In Uncategorized on 05/22/2023 at 16:10

Judge Ronald L (“Ingenuity”) Buch exercises his ingenuity, finding Reg. Section 301. 6501(c)-1(f)(2) disclosures are adequate to satisfy OVDP, and such disclosures need only substantially comply. Ronald Schlapfer, T. C. Memo. 2023-65, filed 5/22/23, is a Swiss-born naturalized US citizen who made money in banking and finance. Before naturalization but while a green carder, he gifted a universal variable life insurance policy on his nearest and dearest to said nearest and dearest (although he didn’t name them all in his OVDP disclosure that doesn’t matter). He paid the premium for the policy with a small amount of cash and all the stock in his Panamanian Corp (wherein he stashed his securities portfolio).

Ron fessed up with OVDP, but IRS claimed he disclosed the gift in the wrong year because it was incomplete, so 3SOL never ran.

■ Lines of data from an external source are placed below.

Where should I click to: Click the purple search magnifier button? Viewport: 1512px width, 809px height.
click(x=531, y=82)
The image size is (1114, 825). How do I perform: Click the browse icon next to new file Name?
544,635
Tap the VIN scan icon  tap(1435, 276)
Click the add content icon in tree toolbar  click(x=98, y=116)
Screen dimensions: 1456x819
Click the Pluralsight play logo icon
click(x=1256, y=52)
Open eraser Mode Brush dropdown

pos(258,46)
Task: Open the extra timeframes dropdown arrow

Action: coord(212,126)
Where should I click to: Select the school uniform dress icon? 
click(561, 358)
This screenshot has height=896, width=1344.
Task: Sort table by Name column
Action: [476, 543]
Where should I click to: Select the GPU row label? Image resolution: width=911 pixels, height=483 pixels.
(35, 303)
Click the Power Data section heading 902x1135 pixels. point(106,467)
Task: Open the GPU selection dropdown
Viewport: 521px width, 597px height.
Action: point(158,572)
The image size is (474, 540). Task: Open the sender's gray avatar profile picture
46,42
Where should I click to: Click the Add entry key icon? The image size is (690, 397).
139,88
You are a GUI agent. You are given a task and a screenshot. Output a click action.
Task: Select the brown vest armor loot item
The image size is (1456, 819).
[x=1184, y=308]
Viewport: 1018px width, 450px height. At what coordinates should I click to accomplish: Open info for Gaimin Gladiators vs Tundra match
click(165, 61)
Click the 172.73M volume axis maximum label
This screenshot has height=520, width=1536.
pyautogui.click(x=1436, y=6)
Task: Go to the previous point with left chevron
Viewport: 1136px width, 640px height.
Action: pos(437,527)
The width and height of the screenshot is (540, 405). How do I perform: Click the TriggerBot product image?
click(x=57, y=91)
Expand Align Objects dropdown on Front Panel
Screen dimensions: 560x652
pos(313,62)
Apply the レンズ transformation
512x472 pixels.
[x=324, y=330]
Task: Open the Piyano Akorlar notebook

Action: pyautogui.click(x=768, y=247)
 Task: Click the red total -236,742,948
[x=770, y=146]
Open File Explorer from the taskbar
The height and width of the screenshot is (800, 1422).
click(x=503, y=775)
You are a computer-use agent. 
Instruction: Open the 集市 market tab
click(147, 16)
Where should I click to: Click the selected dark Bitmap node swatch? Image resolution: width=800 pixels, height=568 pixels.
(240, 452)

Doesn’t matter, says Judge Buch; Reg. Section 301. 6501(c)-1(f)(5) says a gift reported as complete triggers 3SOL even if later incompleted by Reg. Section 25.2511-2.

IRS says even if disclosed in correct year, Ron didn’t strictly comply. Now this is a question of fact, and both sides want summary J.

Ron attached an Offshore Entity Statement, which IRS says Judge Buch should ignore. No, he won’t. Using Section 6501(e) unreported income disclosure, he applies same rules to gift tax. Attachments to returns, if they tell the tale so that IRS knows what return to pull for exam, are enough. IRS looks at 1065s, 1099s, 1120s, and all kinds of other documents to determine taxable transactions.

Now when IRS adopted Reg. Section 301.6501(c)-1(f), they refused to write in substantial compliance, because they couldn’t define it. But they went on to say that omission of any one item wouldn’t necessarily invalidate the disclosure. Give Judge Buch a hole like that, and the late great Jim Brown had nothing on him.

Ron strictly disclosed all the info about the stock. But what he gave was the life insurance policy. So what, says Judge Buch. “Mr. Schlapfer provided enough information to satisfy this requirement through substantial compliance. While he may have failed to describe the gift in the correct way (assuming the gift is the UVL Policy), he did provide information to describe the underlying property that was transferred. Mr. Schlapfer asserts that he chose to disclose the assets held in the insurance policy instead of the actual policy because the OVDP required him to disregard entities holding foreign assets. The UVL Policy’s value comes primarily from EMG stock, so Mr. Schlapfer’s describing the transferred property as EMG stock goes to the nature of the gift. Because this description was sufficient to alert the Commissioner to the nature of the gift, Mr. Schlapfer substantially complied with this requirement.” T. C. Memo. 2023-65, at p. 17. IRS needs enough info to know whether to pull a return for audit, and here they did.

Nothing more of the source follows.